*** Opening of Given records ***
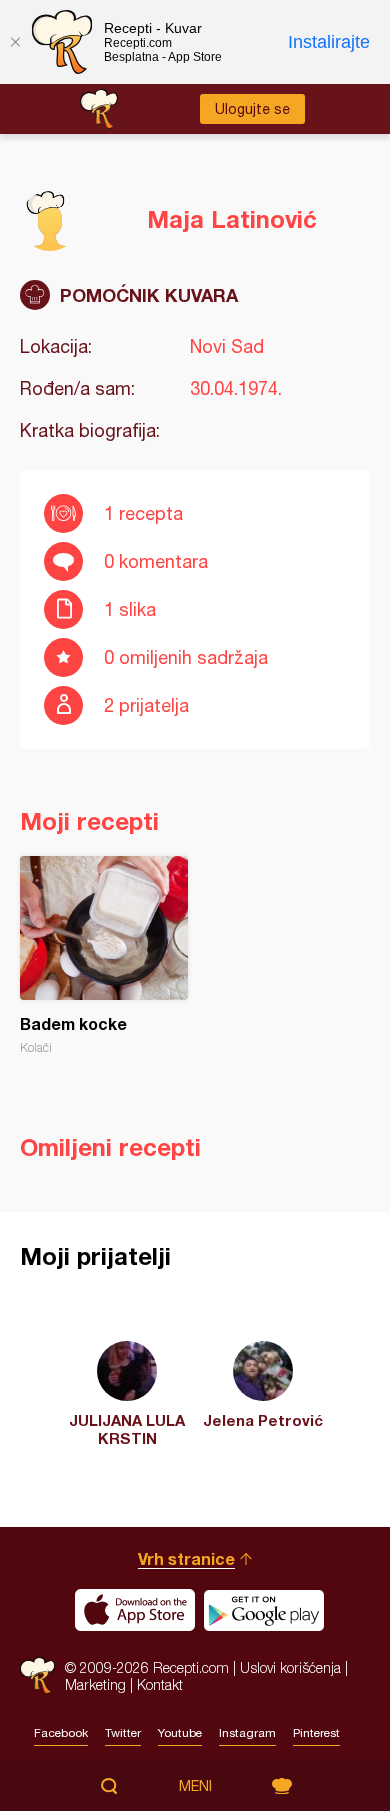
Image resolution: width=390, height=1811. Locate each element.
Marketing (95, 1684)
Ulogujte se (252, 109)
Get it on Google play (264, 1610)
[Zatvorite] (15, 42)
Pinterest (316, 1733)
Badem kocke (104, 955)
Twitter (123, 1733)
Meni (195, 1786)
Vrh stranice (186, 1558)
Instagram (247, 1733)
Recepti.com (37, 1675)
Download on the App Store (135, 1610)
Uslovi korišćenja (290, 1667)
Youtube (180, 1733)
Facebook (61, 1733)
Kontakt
*** Close of Given records ***
## Work required
Give back, unchanged, the line that holds "Download on the App Store (135, 1610)" along with all lines after it through the last line above.

## Answer below
Download on the App Store (135, 1610)
Uslovi korišćenja (290, 1667)
Youtube (180, 1733)
Facebook (61, 1733)
Kontakt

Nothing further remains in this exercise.